'A tough life, but a good one': 99-year-old Rockford WWII veteran was wounded at Okinawa 81 years ago Monday
Eighty-one years ago, an 18-year-old Stan Primmer was knocked out and blown out of his clothes after a Japanese kamikaze pilot dropped a bomb and slammed the plane into the U.S. Navy veteran's ship off the island of Okinawa.
He woke up on the island in a medical tent filled with dead and maimed soldiers. A Japanese plane shot at the medical tents at one point during his hospitalization.
Primmer, after recovering from shrapnel wounds, was placed on burial detail on the island, which he called an "experience."
Like many World War II veterans, Primmer certainly experienced the horrors of war, but he said multiple times during an interview earlier this month at his longtime Rockford home that he "never seen nothing" and "had it easy" compared to the U.S. troops who battled a fierce Japanese enemy on land.
"I didn't go through nothing like they did," Primmer said. "No, I did not."
Primmer, who turns 100 Sept. 1, joined the Navy in 1944 after his junior year of high school. He served as a gunner on the Landing Ship Tank-534.
On the morning of June 22, 1945, sailors had unloaded troops and weapons when an enemy plane was seen approaching the bay filled with ships. Primmer started firing at the Japanese plane, which then dropped a bomb and slammed into his ship.
He said he felt "kind of numb" with Japanese fighter planes swirling above.
"You're so scared, and you get used to it," Primmer said.
He said sailors removed the pilot from the plane, cut off pieces of his skin and distributed them among the sailors.
"They saved a piece for me, but I don't know where it went," Primmer said. "Well, we did some dumb things. The thing of it is, it was showing that we got him."
The strike killed three of his shipmates and wounded 35 others, including Primmer, who was blown out of his shoes and clothes.
"It took my clothes off except half of my skivvies," he said.
He said he woke up in the tent with someone telling him how lucky he was.
"It was full of dead people," Primmer said of the tent. "People don't know what it's about. And I wish these goddamn politicians would learn something about it."
Primmer said he was "bruised damn bad" and sustained shrapnel wounds to his neck and mouth.
Doctors discovered internal damage from shrapnel years later when he was treated for prostate cancer, according to his daughter, Jody Cornwall. She said his cancer returned, but it's slowly progressing and affects him little.
After leaving the field hospital, he was put to work while his ship was raised from the shallow bay after the kamikaze attack and repaired for the expected invasion of Japan. One of his jobs was burial detail.
"You'd think that you couldn't do it," he said. "I couldn't do it now, but something makes you do it."
Primmer said he put American soldiers in sacks, and a vehicle would come along and pick them up. They would gather dead Japanese troops as well. Primmer said one of his fellow soldiers would collect gold teeth from dead Japanese soldiers.
After Okinawa, Primmer and other sailors were preparing to invade Japan, but the atomic bombs dropped on Hiroshima and Nagasaki led to Japan's surrender in August 1945.
"We knew there was a big bomb, but that was about all we knew," Primmer said.
On his way back to the states, a ship took him and other sailors to Japan and showed them the devastation where one of the bombs was dropped and where Primmer's ship was supposed to land for the invasion.
He said he was glad he never had to invade Japan. The invasion likely would have led to massive casualties on both sides.
"If we would have had to land, I (maybe) wouldn't be talking to you," Primmer said.
He left the military in 1947, and 60 years later, was awarded a Purple Heart medal from then-U.S. Rep. Cathy McMorris Rodgers for his injuries off Okinawa.
Primmer and three other Rockford-area veterans were presented with "honor blankets" in 2024.

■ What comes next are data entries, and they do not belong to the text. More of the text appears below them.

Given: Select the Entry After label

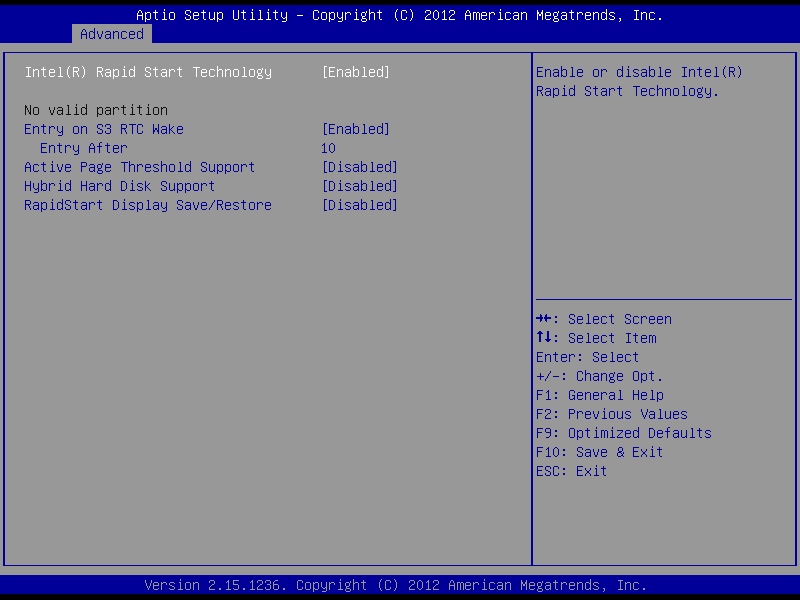Looking at the screenshot, I should point(84,148).
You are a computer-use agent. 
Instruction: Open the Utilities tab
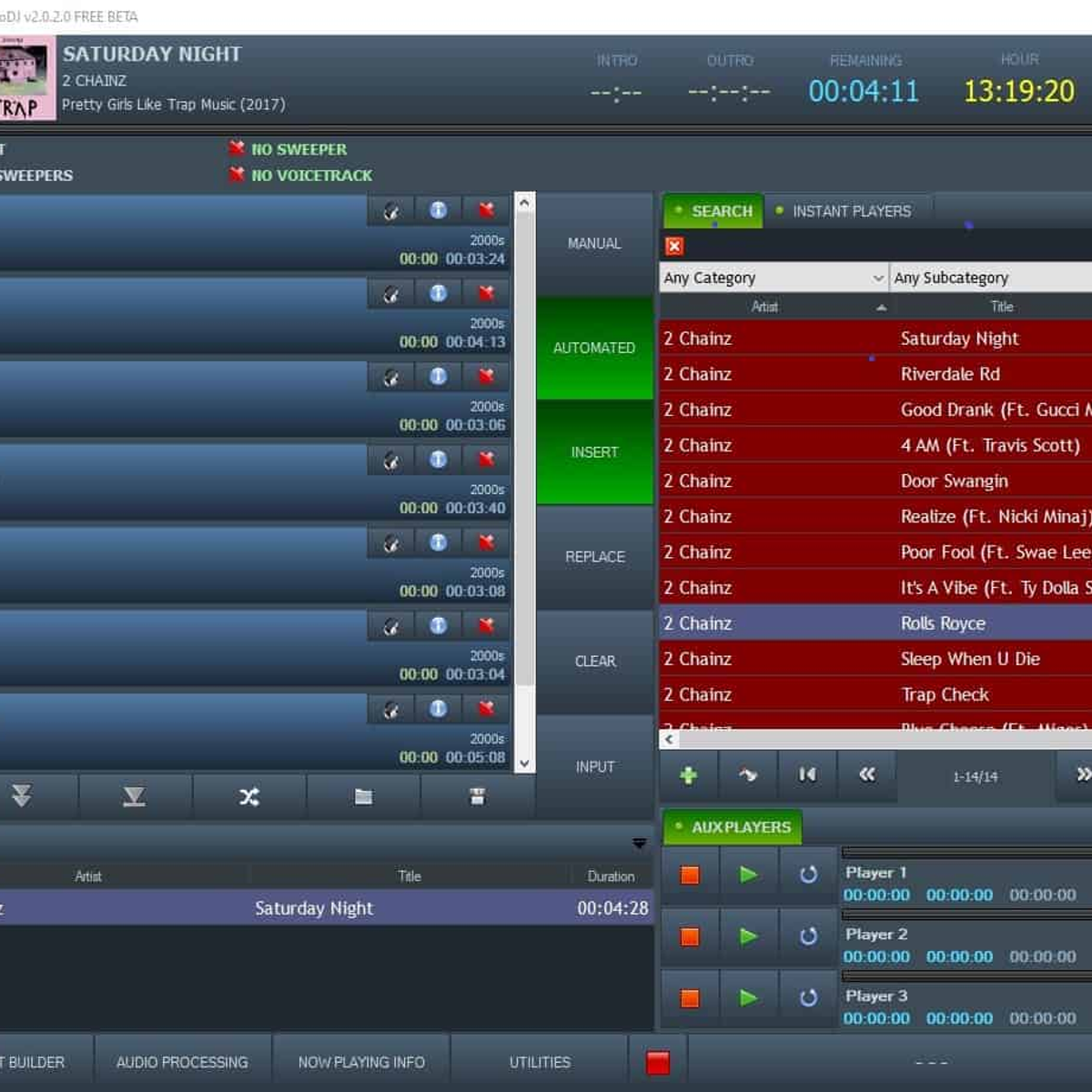(540, 1062)
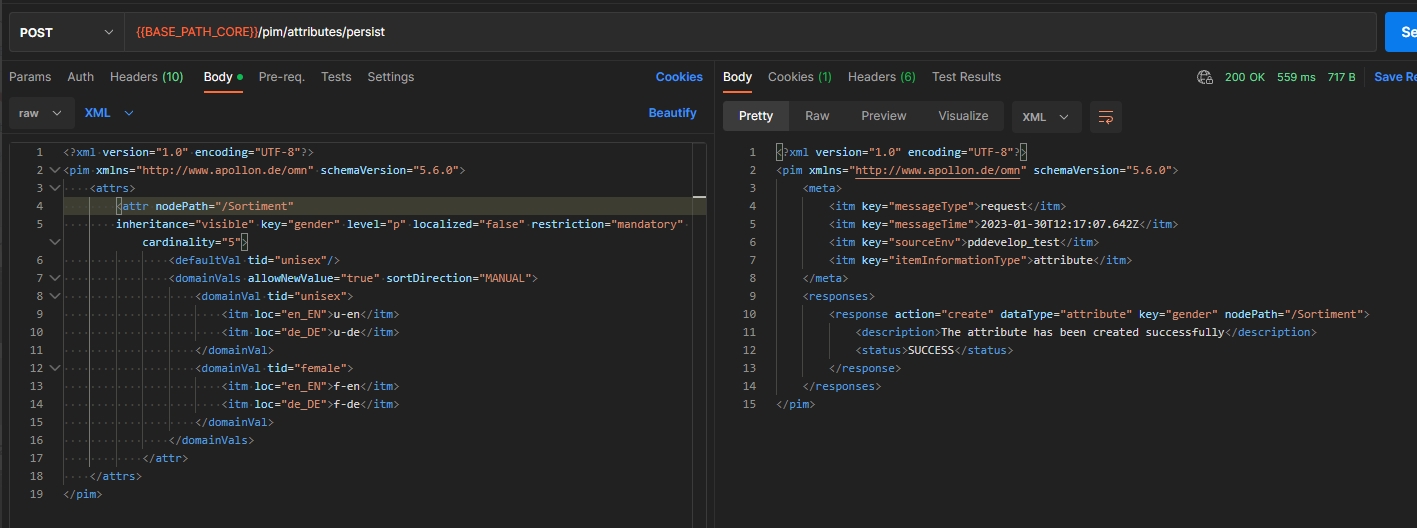
Task: Open the request Params tab
Action: [x=30, y=77]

After the war, Primmer returned to his family's Rockford home, built in 1898, and helped his father on the farm. He said he also picked up a small job here and there for 90 cents an hour.

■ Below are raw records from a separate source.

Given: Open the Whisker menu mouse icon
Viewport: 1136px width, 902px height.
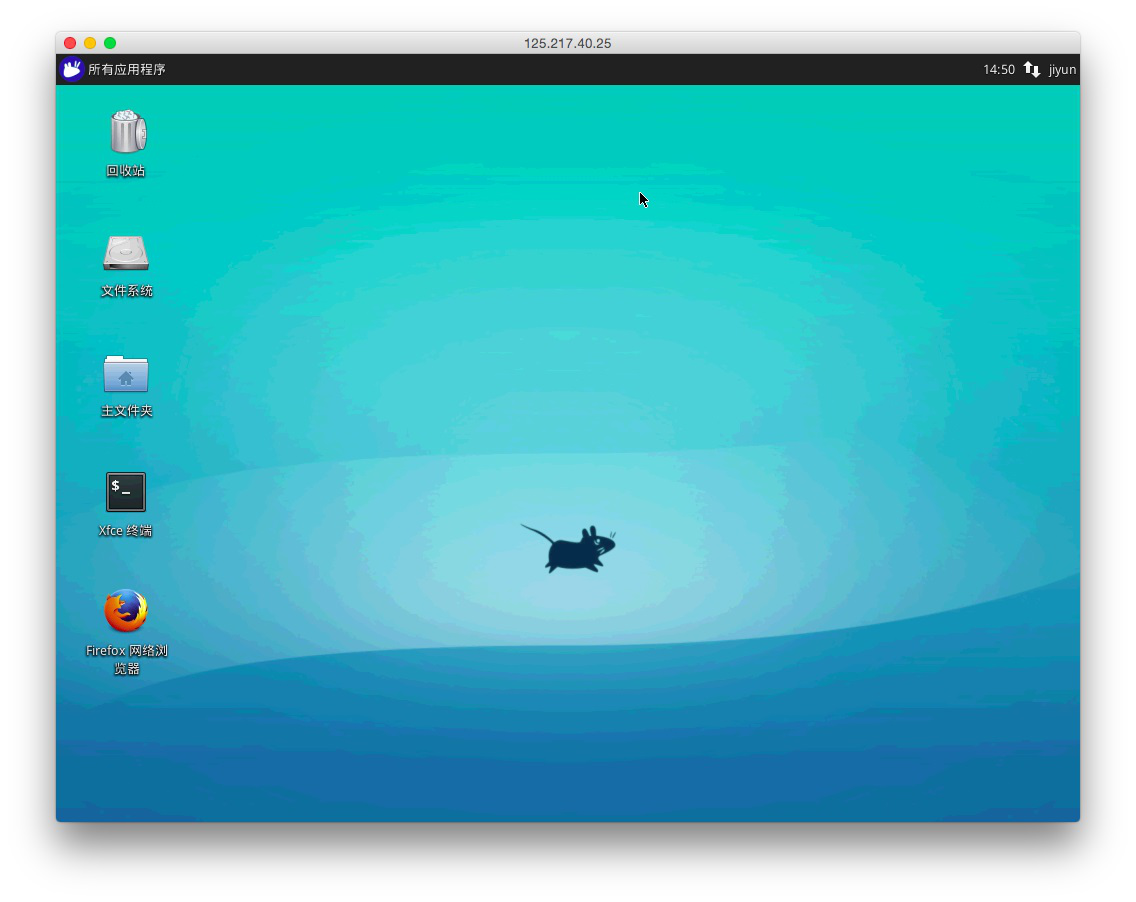Looking at the screenshot, I should pyautogui.click(x=71, y=69).
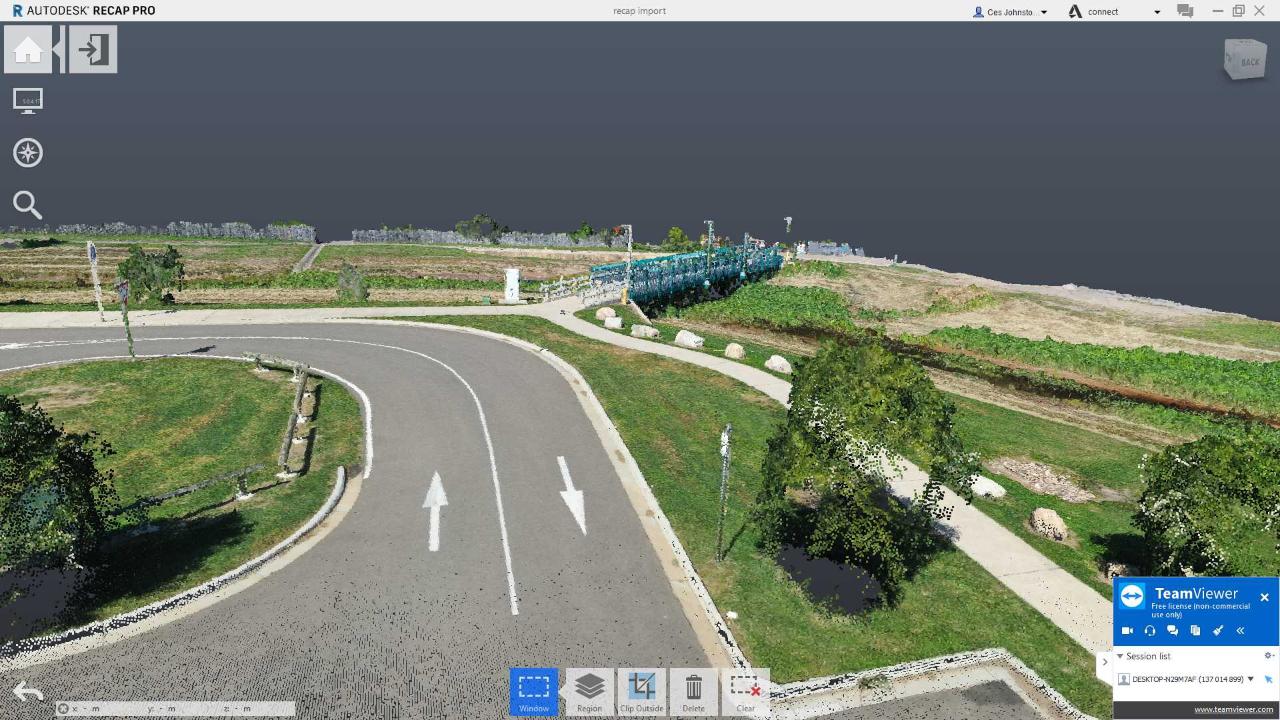The image size is (1280, 720).
Task: Open the Ces Johnsto account dropdown
Action: coord(1010,12)
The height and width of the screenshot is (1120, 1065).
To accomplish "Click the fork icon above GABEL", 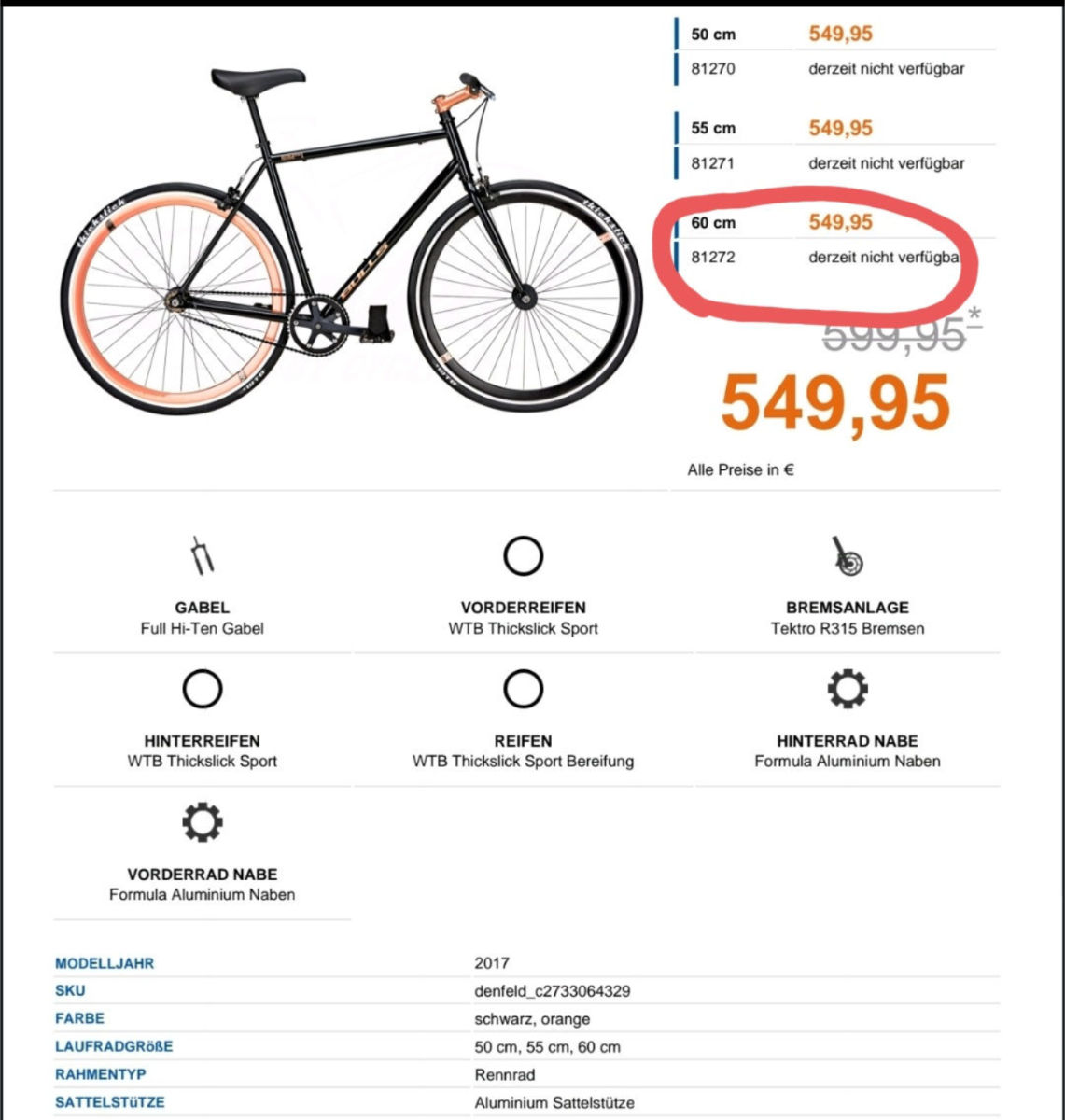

He spent less than a year at Washington State College, now Washington State University, with goals of becoming a veterinarian.
He said soldiers coming back from World War II flooded colleges and universities, and he did not receive much money from the GI Bill. So, he said higher education wasn't worth it to him, and he returned to the Rockford farm.
"I just thought I should help feed the people," Primmer said.
He got married and had six children. His wife, Bev, died in 2022 after about 67 years of marriage. One of their children has also died.
He's in fairly good shape for nearing the century mark. Cornwall said her father's hearing is poor and he gets dizzy, both of which she attributes to the war.
Primmer said his day-to-day consists of doing chores, walking, reading and napping. He said "nothing on TV is worth watching." One of his sons lives with him, and Cornwall visits him most days.
Primmer attributes his fair health to God.
"The Lord's been with me," he said. "I pray every night. I mean, yes, I swear and stuff, but I pray and talk to him every night because he's the one that brought me home."
He said he did his duty during the war and is proud to be a veteran.
"It's been a tough life, but it's been a good one," Primmer said.